(Stored dataset items)
== Segment start ==

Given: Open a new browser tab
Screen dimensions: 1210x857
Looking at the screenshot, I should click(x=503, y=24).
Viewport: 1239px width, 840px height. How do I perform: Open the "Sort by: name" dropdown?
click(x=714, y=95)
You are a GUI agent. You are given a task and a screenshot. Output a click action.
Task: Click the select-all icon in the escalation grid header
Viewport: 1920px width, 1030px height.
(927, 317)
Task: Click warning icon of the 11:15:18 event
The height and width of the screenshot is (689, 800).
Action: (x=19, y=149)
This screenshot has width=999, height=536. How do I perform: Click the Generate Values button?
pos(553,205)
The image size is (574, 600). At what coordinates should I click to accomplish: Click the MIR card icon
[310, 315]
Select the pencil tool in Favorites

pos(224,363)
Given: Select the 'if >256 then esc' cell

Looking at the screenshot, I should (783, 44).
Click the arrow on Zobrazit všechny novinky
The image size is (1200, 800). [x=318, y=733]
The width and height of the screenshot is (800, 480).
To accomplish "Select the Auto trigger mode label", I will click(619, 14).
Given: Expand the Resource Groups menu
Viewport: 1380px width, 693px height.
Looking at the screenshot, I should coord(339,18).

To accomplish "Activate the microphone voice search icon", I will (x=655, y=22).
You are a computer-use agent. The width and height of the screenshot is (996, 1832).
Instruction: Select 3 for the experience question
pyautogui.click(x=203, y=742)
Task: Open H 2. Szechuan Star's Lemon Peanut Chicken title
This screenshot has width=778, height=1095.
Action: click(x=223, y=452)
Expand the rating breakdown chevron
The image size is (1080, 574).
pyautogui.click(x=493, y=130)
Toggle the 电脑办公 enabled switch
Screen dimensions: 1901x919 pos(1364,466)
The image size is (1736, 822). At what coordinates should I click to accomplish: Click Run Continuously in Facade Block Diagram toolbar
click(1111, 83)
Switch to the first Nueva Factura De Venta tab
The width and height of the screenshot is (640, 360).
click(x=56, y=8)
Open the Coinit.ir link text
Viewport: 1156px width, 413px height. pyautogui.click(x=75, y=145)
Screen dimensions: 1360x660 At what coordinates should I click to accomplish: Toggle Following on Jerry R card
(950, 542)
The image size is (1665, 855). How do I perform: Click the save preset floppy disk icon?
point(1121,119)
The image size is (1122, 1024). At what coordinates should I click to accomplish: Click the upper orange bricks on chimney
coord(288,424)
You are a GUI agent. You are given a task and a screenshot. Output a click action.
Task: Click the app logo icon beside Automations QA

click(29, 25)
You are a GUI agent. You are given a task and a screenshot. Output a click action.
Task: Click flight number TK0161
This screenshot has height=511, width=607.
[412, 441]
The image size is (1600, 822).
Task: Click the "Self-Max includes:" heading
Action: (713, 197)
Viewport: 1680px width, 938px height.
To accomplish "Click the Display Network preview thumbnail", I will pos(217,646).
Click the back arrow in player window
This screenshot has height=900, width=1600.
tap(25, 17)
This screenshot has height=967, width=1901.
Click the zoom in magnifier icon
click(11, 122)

== Segment end ==

Brief. Each of the lines from the one holding "Task: Click the app" through the final line of the entries is to be set down exactly, and no others.

Output of the exercise.
Task: Click the app logo icon beside Automations QA

click(29, 25)
You are a GUI agent. You are given a task and a screenshot. Output a click action.
Task: Click flight number TK0161
This screenshot has height=511, width=607.
[412, 441]
The image size is (1600, 822).
Task: Click the "Self-Max includes:" heading
Action: (713, 197)
Viewport: 1680px width, 938px height.
To accomplish "Click the Display Network preview thumbnail", I will pos(217,646).
Click the back arrow in player window
This screenshot has height=900, width=1600.
tap(25, 17)
This screenshot has height=967, width=1901.
Click the zoom in magnifier icon
click(11, 122)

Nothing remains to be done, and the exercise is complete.